Players Sacrifice for Greater Good
Throughout the Thunder organization, that feeling is palpable in every corner of the INTEGRIS Health Thunder Development Center, the business offices and Chesapeake Energy Arena. Players, coaches and members of the staff understand their roles and chip in accordingly in pursuit of common goals and successes. Throughout the 2012-13 season, the most public part of the organization has personified that sacrifice and teamwork, as all of the players on Head Coach Scott Brooks’ team have worked as hard as possible to make a positive contribution.
“All of them have sacrificed themselves on the practice court every day,” Brooks said. “You couldn’t ask for a better group of guys to continue to build this team and move this team forward with the work they put on the practice floor.”
The key to that collective success, which now includes the organization’s first 60-win season and first number one seed in the Western Conference Playoffs since the team arrived in Oklahoma City, has been the dedication by the team for the past five years. It wasn’t an overnight jump from the lottery to contention, but rather the slow burn of progress or a house built brick-by-brick depending on your choice of metaphor. The gradual steps were never rushed and the team was allowed to grow and develop at its own pace and rhythm.
“We’ve always stayed together,” Brooks said. “We’ve always focused on us. Just that consistent approach is hard to do. I’m proud that we’ve done it. We’ve done it for a lot of years now.”
The Thunder is in its fifth straight season of improving its record, including two straight years with an over .700 winning percentage. By finding consistency from week-to-week, game-to-game and quarter-to-quarter, Brooks’ squad and leaders like Kevin Durant and Russell Westbrook have helped navigate the Thunder in the right direction all season. The team has stuck to its principles, maintained a defense-first attitude and dictated its pace, tempo and style to its opponents all year.
“I think it’s maturity and getting older,” Westbrook said. “This year we did a good job of playing our brand of basketball.”
For a group of basketball players who mostly spent their high school and collegiate basketball careers without restrictions because they were the best player on the floor at all times, it can at first be unnatural to limit oneself within a team framework. The Thunder has been fantastic all year at subverting individual goals and devoting themselves to team objectives.
Nowhere was that more evident than from Kevin Durant, who will likely finish the season with nearly unheard of shooting splits of above 50 percent from the field, above 40 percent from the three-point line and above 90 percent from the three-point line.

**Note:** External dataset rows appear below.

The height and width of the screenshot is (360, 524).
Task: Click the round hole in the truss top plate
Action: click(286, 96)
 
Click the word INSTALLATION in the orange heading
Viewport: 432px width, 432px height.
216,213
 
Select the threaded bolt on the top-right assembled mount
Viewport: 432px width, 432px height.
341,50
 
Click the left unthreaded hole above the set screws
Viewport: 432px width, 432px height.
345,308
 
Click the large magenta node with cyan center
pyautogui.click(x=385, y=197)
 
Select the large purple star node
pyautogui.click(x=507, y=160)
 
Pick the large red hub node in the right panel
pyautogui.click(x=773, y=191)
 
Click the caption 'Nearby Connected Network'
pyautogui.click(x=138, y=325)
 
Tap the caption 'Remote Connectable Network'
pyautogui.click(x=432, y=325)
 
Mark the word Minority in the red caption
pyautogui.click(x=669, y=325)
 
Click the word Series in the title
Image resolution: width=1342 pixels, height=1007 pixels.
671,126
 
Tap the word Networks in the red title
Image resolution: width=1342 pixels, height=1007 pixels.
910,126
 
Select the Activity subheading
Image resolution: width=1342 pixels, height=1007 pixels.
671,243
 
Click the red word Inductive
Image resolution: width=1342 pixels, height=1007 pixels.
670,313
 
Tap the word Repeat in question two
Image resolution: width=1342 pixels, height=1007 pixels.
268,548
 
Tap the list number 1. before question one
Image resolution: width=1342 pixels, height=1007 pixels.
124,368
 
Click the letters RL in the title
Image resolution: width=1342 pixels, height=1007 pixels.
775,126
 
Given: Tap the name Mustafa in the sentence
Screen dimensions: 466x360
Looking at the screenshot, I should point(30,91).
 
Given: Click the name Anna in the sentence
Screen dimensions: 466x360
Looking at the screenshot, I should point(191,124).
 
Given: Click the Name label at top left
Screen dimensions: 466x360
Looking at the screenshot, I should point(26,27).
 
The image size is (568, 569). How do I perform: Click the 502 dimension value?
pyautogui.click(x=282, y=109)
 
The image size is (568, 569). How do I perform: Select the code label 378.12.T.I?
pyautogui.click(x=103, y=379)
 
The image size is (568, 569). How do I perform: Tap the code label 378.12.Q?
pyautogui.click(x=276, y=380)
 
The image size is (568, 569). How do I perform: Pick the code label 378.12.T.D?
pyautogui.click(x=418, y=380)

In addition, Durant will come within a point of winning the scoring title for the last four years. Durant could have gunned for that accomplishment, which would have put him in a category with only Wilt Chamberlin and Michael Jordan. Instead, he set the tone for every man on the roster, and the organization as a whole, by playing unselfish, team first basketball.
“I give Kevin a lot of credit because 10 games ago, if he was really focused on trying to get it four years in a row, he could have gotten it easily,” Brooks said. “That’s never been a focus. He wants to win a championship like everyone in the locker room and he’s always doing the right things for the team.”
“That has to be a commitment from everyone,” Brooks continued. “That can’t be from your players who score the most points or play the most minutes. Everyone has to chip in in that area. Everybody has done that this year.”
The implicit message Durant, as one of the leaders, has sent to his team is one it already knew, understood and embodied, but it was important nonetheless. For veterans like Nick Collison and former NBA Champions Kendrick Perkins and Derek Fisher, the ability for players from every part of the roster to buy in fully to the team concept and value those goals over any other is critical. With everyone on the same page and completely committed to the common good, the organization can head into the NBA Playoffs operating with complete trust in one another.
“It’s a real thing to have a common goal of winning a championship,” Collison said. “I think that’s what has changed here. That’s where we’re at right now. Those other things don’t seem as important as they once did. It’s good to be a part of it. Now the tough part of the season comes. So we’ll have to be ready to go.”